What is needed here is every record, retyped without any change.

[Start of Attachment]

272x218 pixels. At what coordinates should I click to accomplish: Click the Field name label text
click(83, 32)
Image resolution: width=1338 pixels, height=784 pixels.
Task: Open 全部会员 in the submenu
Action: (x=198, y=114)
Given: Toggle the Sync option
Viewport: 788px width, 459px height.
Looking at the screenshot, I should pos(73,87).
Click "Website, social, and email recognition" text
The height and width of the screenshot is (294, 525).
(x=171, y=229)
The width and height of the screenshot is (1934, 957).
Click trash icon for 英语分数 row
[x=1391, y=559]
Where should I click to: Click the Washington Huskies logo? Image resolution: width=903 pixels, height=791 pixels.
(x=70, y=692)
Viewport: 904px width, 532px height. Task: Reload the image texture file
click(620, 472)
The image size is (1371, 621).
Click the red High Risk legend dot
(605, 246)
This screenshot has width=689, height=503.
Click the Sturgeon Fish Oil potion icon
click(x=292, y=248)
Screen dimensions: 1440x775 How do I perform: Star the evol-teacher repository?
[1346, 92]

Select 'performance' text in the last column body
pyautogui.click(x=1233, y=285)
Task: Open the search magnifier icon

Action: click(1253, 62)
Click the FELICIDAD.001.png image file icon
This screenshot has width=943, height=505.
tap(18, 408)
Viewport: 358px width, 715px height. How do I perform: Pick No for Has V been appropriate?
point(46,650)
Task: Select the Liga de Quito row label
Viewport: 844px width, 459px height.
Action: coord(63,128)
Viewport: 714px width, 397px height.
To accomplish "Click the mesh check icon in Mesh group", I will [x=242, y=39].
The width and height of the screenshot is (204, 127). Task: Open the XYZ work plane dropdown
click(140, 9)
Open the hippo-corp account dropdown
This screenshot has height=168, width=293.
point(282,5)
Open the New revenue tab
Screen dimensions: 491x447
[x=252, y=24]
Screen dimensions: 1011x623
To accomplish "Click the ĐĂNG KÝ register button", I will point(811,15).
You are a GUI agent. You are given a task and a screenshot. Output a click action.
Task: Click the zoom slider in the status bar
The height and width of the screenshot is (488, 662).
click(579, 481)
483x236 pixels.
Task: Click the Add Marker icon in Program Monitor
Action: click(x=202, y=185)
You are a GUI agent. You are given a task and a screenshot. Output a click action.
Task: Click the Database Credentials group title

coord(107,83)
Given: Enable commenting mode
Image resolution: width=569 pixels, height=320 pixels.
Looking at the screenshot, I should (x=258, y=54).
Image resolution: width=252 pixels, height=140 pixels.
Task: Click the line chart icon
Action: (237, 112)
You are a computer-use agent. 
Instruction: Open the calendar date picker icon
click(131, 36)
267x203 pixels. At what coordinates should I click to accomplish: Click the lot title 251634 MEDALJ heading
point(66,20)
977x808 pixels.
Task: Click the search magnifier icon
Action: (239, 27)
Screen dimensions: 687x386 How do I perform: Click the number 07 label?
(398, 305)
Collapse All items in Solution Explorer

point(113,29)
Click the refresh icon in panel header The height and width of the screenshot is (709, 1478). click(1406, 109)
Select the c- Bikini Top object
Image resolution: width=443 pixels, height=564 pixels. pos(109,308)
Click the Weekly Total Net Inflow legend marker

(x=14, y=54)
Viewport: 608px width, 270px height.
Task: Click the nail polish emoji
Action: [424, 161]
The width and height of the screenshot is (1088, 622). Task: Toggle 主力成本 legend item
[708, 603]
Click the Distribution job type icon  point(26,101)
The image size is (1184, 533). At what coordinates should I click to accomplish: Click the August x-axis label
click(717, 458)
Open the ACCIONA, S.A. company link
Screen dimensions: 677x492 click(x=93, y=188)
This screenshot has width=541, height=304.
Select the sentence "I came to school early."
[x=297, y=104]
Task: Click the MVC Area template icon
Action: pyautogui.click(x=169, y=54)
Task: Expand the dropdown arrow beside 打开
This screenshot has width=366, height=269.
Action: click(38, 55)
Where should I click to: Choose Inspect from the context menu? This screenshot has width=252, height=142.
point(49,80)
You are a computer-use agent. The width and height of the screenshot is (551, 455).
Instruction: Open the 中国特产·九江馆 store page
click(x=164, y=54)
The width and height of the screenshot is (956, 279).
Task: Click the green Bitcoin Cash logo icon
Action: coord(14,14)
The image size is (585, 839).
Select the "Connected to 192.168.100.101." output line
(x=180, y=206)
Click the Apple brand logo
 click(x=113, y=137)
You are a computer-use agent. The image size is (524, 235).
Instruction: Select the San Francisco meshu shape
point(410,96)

[End of Attachment]

* _Result for this exercise_
272x218 pixels. At what coordinates should I click to accomplish: Click the Field name label text
click(83, 32)
Image resolution: width=1338 pixels, height=784 pixels.
Task: Open 全部会员 in the submenu
Action: (x=198, y=114)
Given: Toggle the Sync option
Viewport: 788px width, 459px height.
Looking at the screenshot, I should pos(73,87).
Click "Website, social, and email recognition" text
The height and width of the screenshot is (294, 525).
(x=171, y=229)
The width and height of the screenshot is (1934, 957).
Click trash icon for 英语分数 row
[x=1391, y=559]
Where should I click to: Click the Washington Huskies logo? Image resolution: width=903 pixels, height=791 pixels.
(x=70, y=692)
Viewport: 904px width, 532px height. Task: Reload the image texture file
click(620, 472)
The image size is (1371, 621).
Click the red High Risk legend dot
(605, 246)
This screenshot has width=689, height=503.
Click the Sturgeon Fish Oil potion icon
click(x=292, y=248)
Screen dimensions: 1440x775 How do I perform: Star the evol-teacher repository?
[1346, 92]

Select 'performance' text in the last column body
pyautogui.click(x=1233, y=285)
Task: Open the search magnifier icon

Action: click(1253, 62)
Click the FELICIDAD.001.png image file icon
This screenshot has width=943, height=505.
tap(18, 408)
Viewport: 358px width, 715px height. How do I perform: Pick No for Has V been appropriate?
point(46,650)
Task: Select the Liga de Quito row label
Viewport: 844px width, 459px height.
Action: coord(63,128)
Viewport: 714px width, 397px height.
To accomplish "Click the mesh check icon in Mesh group", I will [x=242, y=39].
The width and height of the screenshot is (204, 127). Task: Open the XYZ work plane dropdown
click(140, 9)
Open the hippo-corp account dropdown
This screenshot has height=168, width=293.
point(282,5)
Open the New revenue tab
Screen dimensions: 491x447
[x=252, y=24]
Screen dimensions: 1011x623
To accomplish "Click the ĐĂNG KÝ register button", I will point(811,15).
You are a GUI agent. You are given a task and a screenshot. Output a click action.
Task: Click the zoom slider in the status bar
The height and width of the screenshot is (488, 662).
click(579, 481)
483x236 pixels.
Task: Click the Add Marker icon in Program Monitor
Action: click(x=202, y=185)
You are a GUI agent. You are given a task and a screenshot. Output a click action.
Task: Click the Database Credentials group title

coord(107,83)
Given: Enable commenting mode
Image resolution: width=569 pixels, height=320 pixels.
Looking at the screenshot, I should (x=258, y=54).
Image resolution: width=252 pixels, height=140 pixels.
Task: Click the line chart icon
Action: (237, 112)
You are a computer-use agent. 
Instruction: Open the calendar date picker icon
click(131, 36)
267x203 pixels. At what coordinates should I click to accomplish: Click the lot title 251634 MEDALJ heading
point(66,20)
977x808 pixels.
Task: Click the search magnifier icon
Action: (239, 27)
Screen dimensions: 687x386 How do I perform: Click the number 07 label?
(398, 305)
Collapse All items in Solution Explorer

point(113,29)
Click the refresh icon in panel header The height and width of the screenshot is (709, 1478). click(1406, 109)
Select the c- Bikini Top object
Image resolution: width=443 pixels, height=564 pixels. pos(109,308)
Click the Weekly Total Net Inflow legend marker

(x=14, y=54)
Viewport: 608px width, 270px height.
Task: Click the nail polish emoji
Action: [424, 161]
The width and height of the screenshot is (1088, 622). Task: Toggle 主力成本 legend item
[708, 603]
Click the Distribution job type icon  point(26,101)
The image size is (1184, 533). At what coordinates should I click to accomplish: Click the August x-axis label
click(717, 458)
Open the ACCIONA, S.A. company link
Screen dimensions: 677x492 click(x=93, y=188)
This screenshot has width=541, height=304.
Select the sentence "I came to school early."
[x=297, y=104]
Task: Click the MVC Area template icon
Action: pyautogui.click(x=169, y=54)
Task: Expand the dropdown arrow beside 打开
This screenshot has width=366, height=269.
Action: click(38, 55)
Where should I click to: Choose Inspect from the context menu? This screenshot has width=252, height=142.
point(49,80)
You are a computer-use agent. The width and height of the screenshot is (551, 455).
Instruction: Open the 中国特产·九江馆 store page
click(x=164, y=54)
The width and height of the screenshot is (956, 279).
Task: Click the green Bitcoin Cash logo icon
Action: coord(14,14)
The image size is (585, 839).
Select the "Connected to 192.168.100.101." output line
(x=180, y=206)
Click the Apple brand logo
 click(x=113, y=137)
You are a computer-use agent. The image size is (524, 235).
Instruction: Select the San Francisco meshu shape
point(410,96)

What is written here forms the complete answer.